Partially inspired by Somewhere Over the Rainbow, which I'm going to be performing and has recently decided to lodge itself in a cunning place just behind my ear where I can hear it playing constantly and yet can't swat it away.

Rainy Day Repartee

"Mama?" came a little voice, as plaintively as only a six-year old's voice can sound.

"Yes, dearest?"

"It's been raining awfully long."

"I know, dearest," his mother answered quietly.

"Seems to me it must have been—" the little boy rolled his dusky grey eyes skyward as if the number of days were on the ceiling "—it must have been at least fifty days."

"Not quite so long, I'm afraid," said his mother, who sounded very much as if she was holding back laughter only with great difficulty. "It has been raining four days."

"Only four days?" the little boy said with great skepticism.

"Yes, dear."

Silence echoed comfortably across the room once more. It was a cozy sight: a roaring fire; a woman sitting cross-legged on a luxurious pelt in front of it, thoughtfully toying with a strand of her hair; a dark-haired man in an armchair, deeply engrossed in a slim, midnight-blue volume; a little boy kneeling on the flagstones in front of a rain-lashed window, wistfully staring out at the grey afternoon.

The little boy now stood up and came to stand in front of his mother, looking pale but as if he had finally come to a decision about something.
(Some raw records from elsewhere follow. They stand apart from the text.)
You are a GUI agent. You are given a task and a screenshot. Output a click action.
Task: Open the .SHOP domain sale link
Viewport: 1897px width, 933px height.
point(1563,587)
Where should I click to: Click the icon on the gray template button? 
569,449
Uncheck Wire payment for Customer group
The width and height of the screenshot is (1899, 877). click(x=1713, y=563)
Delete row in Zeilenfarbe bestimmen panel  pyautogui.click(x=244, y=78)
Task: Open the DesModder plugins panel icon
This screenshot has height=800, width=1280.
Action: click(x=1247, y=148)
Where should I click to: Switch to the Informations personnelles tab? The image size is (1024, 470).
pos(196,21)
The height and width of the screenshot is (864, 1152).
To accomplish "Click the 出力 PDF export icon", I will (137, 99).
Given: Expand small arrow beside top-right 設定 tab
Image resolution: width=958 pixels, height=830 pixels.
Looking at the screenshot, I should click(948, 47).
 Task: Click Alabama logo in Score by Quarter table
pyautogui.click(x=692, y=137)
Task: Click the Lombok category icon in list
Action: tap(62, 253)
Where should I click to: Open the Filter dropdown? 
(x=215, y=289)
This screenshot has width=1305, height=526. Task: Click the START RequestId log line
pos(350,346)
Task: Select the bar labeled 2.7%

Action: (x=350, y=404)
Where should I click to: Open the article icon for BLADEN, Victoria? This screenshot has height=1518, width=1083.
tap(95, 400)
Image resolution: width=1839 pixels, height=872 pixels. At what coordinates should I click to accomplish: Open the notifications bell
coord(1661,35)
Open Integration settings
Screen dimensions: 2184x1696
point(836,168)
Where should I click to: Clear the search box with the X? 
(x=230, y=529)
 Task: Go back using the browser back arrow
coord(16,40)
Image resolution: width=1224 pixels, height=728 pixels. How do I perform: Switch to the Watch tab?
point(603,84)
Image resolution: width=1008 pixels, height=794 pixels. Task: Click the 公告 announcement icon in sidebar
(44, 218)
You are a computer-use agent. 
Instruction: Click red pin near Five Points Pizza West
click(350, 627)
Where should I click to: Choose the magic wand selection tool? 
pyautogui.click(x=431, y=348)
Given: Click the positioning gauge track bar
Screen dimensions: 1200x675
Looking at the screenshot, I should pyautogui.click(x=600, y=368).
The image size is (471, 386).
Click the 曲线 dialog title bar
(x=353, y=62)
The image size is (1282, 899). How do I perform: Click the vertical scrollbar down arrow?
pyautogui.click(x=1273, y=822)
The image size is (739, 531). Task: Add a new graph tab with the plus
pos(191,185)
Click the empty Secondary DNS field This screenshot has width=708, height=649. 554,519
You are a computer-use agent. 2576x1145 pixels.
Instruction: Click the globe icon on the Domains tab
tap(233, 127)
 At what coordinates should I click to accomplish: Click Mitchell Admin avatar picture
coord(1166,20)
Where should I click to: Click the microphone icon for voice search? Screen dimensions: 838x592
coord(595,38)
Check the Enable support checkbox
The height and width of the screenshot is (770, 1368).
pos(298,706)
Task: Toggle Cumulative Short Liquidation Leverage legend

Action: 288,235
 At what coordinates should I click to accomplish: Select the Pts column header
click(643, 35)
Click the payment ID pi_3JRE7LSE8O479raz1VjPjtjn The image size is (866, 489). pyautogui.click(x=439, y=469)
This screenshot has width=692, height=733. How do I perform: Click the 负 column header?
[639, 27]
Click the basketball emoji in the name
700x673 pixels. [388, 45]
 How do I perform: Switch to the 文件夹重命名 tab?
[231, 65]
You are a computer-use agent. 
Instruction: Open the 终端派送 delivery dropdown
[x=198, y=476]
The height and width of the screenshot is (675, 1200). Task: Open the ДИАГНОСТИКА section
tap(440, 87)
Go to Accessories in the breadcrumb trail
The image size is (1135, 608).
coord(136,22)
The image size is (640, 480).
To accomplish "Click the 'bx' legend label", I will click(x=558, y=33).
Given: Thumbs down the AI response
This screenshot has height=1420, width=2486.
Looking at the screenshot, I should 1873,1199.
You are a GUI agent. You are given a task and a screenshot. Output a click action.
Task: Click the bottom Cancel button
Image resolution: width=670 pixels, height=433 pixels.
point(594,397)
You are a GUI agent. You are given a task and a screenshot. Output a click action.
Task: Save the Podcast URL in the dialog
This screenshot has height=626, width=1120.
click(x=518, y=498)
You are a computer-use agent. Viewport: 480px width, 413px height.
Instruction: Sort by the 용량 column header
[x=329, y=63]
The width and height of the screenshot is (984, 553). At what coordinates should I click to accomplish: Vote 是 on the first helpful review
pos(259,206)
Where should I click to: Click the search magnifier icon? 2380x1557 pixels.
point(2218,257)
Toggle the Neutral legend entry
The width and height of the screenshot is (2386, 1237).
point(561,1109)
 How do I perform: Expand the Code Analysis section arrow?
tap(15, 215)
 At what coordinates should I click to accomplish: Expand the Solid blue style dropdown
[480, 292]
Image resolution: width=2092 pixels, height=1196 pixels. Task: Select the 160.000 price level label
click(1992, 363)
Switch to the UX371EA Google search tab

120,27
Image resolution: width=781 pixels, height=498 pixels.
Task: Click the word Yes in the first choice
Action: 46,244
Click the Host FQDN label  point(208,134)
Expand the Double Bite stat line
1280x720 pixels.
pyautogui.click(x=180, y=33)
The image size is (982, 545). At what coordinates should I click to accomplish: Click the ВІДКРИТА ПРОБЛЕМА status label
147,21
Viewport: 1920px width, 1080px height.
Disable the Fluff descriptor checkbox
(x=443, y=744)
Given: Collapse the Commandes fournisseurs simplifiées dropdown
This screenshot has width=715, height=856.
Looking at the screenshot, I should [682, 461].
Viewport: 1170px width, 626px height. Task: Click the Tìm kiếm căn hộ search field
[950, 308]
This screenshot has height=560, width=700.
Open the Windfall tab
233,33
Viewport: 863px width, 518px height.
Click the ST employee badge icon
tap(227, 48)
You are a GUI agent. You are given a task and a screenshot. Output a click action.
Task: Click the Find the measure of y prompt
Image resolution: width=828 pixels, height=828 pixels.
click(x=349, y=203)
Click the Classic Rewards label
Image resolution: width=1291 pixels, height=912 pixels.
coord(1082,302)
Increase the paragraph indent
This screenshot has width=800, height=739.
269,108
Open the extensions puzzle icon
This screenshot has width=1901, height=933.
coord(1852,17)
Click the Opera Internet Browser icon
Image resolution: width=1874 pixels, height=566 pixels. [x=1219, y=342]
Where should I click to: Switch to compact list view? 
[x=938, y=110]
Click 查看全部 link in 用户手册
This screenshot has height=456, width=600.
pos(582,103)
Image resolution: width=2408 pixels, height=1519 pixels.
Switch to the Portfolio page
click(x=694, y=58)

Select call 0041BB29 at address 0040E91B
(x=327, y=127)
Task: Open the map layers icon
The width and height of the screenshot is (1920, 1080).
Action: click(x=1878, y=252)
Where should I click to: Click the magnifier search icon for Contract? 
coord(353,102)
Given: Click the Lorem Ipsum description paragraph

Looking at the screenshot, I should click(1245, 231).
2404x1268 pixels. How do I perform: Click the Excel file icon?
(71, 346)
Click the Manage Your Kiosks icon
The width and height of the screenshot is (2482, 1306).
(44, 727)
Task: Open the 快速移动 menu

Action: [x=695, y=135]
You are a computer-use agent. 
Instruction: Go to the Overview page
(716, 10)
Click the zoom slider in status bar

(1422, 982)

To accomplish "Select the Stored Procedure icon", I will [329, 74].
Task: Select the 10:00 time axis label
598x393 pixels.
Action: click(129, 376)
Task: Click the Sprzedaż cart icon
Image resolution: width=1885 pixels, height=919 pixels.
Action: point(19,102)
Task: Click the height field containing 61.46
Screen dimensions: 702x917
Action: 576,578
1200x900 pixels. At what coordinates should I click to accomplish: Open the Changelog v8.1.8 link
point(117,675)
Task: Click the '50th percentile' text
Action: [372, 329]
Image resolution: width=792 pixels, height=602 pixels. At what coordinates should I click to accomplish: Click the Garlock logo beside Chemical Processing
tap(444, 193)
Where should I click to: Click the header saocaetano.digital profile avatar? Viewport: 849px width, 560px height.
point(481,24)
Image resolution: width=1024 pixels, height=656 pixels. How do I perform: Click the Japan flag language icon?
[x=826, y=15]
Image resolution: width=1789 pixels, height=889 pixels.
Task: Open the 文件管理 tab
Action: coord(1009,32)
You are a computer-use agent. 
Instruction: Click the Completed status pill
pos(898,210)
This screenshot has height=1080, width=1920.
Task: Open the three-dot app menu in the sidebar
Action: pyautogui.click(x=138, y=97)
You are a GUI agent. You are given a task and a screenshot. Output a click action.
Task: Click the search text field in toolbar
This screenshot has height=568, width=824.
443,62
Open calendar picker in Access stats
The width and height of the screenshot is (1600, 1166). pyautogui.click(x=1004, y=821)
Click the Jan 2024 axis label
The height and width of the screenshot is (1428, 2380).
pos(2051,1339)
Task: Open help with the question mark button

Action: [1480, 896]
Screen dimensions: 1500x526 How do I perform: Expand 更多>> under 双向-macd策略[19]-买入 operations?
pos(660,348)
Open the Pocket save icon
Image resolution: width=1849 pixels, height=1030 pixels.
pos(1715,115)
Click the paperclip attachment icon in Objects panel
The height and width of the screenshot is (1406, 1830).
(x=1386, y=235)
"Mama, you must let me go outside."

His mother looked up. "No, Elboron." She said it neither harshly nor commandingly, but understandingly, despite having had to endure a number of similar requests over the past four days. She understood how hard it was for a little boy of six to stay cooped up in a house, no matter how large, for four days straight. "I allowed you to go out when the rain first started, for it was only a little stronger than a drizzle, but I cannot allow you out in such a downpour."

"But Mama—" his eyes pleaded with her to understand "—I must. It's a…" he trailed off, obviously working very hard to remember something. "It's a matter of life and death," he said triumphantly, recalling the phrase.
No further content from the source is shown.